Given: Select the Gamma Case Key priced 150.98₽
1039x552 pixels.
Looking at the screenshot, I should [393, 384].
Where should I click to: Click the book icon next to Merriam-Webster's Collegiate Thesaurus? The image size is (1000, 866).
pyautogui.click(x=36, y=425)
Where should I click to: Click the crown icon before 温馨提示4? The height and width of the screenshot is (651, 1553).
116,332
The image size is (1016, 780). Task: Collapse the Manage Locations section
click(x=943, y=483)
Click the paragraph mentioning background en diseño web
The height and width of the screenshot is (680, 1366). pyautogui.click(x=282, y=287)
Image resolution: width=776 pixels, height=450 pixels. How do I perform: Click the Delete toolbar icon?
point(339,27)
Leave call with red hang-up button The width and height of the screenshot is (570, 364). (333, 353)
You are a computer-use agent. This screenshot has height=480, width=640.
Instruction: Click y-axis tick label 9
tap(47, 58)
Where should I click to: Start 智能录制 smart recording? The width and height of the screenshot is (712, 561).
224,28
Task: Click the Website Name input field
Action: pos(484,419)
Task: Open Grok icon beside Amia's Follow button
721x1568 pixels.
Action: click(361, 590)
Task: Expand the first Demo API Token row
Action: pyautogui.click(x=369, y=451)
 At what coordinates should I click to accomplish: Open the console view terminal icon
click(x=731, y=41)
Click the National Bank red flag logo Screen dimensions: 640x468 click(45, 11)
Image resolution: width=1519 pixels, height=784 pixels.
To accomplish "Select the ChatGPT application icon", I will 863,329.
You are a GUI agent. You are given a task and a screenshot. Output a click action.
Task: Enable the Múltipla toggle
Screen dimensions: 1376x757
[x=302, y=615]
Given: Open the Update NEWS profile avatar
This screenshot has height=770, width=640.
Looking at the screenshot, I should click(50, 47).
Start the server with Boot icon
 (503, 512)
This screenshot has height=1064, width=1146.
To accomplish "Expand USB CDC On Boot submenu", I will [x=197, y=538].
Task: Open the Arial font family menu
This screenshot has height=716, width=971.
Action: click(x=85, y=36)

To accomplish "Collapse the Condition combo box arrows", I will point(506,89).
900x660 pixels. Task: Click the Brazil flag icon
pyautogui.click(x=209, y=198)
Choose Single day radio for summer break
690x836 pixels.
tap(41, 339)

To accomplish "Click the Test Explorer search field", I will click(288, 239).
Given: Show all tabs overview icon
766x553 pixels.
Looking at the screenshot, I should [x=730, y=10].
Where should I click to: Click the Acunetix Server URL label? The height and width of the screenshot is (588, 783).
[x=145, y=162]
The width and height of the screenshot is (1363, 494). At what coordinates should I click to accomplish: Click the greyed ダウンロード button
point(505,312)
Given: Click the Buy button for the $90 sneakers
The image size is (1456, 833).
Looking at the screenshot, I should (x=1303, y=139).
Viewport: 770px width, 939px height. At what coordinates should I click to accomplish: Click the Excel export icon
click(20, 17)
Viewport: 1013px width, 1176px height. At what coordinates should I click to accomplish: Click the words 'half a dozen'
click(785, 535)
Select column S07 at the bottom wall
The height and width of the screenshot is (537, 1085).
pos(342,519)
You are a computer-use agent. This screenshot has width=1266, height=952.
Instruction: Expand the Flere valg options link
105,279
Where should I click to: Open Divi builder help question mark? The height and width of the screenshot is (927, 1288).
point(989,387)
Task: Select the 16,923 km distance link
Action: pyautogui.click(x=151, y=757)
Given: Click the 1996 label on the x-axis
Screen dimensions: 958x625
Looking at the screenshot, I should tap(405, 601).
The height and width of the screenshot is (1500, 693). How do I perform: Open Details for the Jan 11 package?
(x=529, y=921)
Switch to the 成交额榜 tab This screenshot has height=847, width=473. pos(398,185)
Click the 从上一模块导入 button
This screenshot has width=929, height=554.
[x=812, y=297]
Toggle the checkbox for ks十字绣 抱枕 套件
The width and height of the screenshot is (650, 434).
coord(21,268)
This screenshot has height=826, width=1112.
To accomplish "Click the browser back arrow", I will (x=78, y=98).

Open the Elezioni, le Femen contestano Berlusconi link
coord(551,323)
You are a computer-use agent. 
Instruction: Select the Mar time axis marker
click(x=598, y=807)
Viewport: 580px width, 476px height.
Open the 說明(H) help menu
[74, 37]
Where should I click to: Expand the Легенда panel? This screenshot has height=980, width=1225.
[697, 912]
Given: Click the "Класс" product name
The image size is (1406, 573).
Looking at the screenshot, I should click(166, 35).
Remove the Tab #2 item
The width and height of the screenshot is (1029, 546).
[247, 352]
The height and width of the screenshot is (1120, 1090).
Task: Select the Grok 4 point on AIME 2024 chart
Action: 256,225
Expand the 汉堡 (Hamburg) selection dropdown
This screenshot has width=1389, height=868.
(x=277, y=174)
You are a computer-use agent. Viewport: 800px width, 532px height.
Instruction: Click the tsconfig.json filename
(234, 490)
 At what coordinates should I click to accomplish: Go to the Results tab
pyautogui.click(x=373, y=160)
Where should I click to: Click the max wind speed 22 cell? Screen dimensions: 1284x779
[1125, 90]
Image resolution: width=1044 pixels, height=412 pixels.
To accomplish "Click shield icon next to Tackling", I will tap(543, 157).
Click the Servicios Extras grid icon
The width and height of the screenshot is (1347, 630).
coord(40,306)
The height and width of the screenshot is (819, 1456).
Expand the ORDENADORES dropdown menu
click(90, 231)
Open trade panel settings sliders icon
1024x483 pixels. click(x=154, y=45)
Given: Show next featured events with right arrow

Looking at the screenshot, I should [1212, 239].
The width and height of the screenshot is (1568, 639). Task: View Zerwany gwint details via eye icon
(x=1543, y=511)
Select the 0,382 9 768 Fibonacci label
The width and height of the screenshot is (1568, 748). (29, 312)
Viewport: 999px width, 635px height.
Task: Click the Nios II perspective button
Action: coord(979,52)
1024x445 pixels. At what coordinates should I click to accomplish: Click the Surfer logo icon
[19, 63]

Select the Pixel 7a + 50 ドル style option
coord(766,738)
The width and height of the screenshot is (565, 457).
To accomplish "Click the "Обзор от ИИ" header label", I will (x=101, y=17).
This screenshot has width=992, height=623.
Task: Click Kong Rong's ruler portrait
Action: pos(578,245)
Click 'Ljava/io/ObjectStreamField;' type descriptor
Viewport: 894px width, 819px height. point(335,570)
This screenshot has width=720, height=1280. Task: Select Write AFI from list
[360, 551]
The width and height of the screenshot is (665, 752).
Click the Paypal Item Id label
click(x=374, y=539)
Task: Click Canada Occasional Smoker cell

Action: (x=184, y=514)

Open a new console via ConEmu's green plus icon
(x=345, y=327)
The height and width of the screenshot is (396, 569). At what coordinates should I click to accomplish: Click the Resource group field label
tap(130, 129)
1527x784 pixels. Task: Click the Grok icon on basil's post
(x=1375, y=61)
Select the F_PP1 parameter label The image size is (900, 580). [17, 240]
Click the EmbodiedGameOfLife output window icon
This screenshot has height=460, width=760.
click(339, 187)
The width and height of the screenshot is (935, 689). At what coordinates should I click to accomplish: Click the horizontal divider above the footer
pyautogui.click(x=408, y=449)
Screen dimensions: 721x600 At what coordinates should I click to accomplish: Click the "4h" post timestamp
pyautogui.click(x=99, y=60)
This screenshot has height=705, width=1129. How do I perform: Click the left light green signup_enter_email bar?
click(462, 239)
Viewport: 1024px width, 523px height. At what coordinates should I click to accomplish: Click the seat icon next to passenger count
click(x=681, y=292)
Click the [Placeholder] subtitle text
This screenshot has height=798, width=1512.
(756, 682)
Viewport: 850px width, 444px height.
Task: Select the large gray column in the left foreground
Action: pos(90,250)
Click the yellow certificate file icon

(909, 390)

* * * * *

# Task item:
Answer with the number alone: how many lines in the records include the word "computer"?

# Answer section:
4